While I think the article is a great idea, and well-worth reading, I do have two quibbles, one minor and one major. The minor quibble is that one example given of a group, the real numbers with multiplication, is not quite right: you need to remove the element 0, since it has no inverse. If the group law is the additive one, then the real number line with nothing removed truly is a group.
The major quibble is with the theme of the article that a group representation can be thought of as a simplification of something more complicated, the group itself. This is a good way of thinking about one aspect of the use of representation theory in number theory, where representations provide a tractable way to get at the much more complicated structure of the absolute Galois group of a number field. The talk by Geordie Williamson linked to in the article (slides here) explains this well, but Williamson also gets right the more general context, where the group can be easy to understand, the representations complicated. For a simple example of this, in the case of the circle group $S^1$ the group is very easy to understand, its representation theory (the theory of Fourier series) is much more complicated (and much more interesting).
As Williamson explains, a good way to think about what is going on is that representation theory does simplify something by linearizing it, but it’s not the group, it’s a group action. When people talk about the importance of the study of “symmetry” in mathematics, physics, and elsewhere, they often make the mistake of only paying attention to the symmetry groups. The structure you actually have is not just a group (the abstract “symmetries”), but an action of that group on some other object, the thing that has symmetries. When you talk about “rotational symmetry” you have a rotation group, but also something else: the thing that is getting rotated. Representation theory is the linearization of this situation, often achieved by going from the group action on an object to the corresponding group action on some version of functions on the object. Once linearized, the group action becomes a problem in linear algebra, with the group elements represented as matrices, which act on the vectors of the linearization.

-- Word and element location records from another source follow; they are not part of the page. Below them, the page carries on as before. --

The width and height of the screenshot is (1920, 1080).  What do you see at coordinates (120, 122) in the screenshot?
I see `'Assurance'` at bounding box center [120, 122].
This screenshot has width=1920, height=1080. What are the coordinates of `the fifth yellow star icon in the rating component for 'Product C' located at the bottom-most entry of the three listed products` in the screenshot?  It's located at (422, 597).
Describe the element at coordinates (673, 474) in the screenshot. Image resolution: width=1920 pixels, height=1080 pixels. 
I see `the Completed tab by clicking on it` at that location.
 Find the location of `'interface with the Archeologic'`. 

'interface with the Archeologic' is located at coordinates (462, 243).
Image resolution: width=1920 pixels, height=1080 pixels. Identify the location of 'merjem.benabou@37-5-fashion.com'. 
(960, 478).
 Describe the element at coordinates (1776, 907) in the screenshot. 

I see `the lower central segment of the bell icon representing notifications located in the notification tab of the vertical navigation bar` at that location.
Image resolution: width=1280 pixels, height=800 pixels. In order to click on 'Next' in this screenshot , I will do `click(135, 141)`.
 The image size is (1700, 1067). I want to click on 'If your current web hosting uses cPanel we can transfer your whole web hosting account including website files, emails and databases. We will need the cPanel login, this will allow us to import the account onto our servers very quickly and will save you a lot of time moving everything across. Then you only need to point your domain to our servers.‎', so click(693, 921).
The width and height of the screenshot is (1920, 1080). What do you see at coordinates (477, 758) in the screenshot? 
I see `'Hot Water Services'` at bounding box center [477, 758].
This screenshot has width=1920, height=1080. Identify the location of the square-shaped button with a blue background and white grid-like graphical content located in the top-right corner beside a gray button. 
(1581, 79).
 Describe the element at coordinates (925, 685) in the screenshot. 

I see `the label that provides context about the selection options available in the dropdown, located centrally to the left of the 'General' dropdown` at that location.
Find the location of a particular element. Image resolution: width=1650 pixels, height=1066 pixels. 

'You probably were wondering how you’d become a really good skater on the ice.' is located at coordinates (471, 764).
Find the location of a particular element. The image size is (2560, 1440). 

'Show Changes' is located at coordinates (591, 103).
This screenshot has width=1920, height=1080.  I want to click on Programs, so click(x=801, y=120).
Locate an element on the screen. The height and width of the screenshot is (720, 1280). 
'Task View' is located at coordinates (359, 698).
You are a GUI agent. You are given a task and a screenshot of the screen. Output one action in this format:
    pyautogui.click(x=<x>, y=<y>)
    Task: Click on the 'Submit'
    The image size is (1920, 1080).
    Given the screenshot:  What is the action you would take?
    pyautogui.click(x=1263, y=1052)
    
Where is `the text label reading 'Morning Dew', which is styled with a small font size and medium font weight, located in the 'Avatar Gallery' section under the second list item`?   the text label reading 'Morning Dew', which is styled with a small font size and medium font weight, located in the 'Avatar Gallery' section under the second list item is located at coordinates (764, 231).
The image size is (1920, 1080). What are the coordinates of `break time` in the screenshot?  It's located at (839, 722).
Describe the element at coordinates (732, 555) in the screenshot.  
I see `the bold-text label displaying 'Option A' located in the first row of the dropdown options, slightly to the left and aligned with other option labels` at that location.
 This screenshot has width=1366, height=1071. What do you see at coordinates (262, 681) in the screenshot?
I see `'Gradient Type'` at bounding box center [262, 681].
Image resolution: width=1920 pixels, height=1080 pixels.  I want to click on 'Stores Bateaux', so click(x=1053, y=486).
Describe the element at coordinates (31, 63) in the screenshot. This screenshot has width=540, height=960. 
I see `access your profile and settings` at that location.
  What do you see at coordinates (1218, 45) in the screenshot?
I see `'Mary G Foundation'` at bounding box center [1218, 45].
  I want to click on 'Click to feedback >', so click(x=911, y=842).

To further add to the confusion, “symmetry” is often described in popular accounts as meaning “invariance”. In typical examples given, “invariance” just means that you have a group action, since the group is taking elements of the set to other elements of the set (e.g. rotations not of an arbitrary object, but of a sphere). In representation theory, you have a different notion of invariance. For instance, for the representation of rotations on functions on the sphere, the constant functions are a one-dimensional invariant subspace, giving a trivial representation. But, there are lots of more interesting invariant subspaces of higher dimensions. These are the irreducible representations on the sets of spherical harmonics.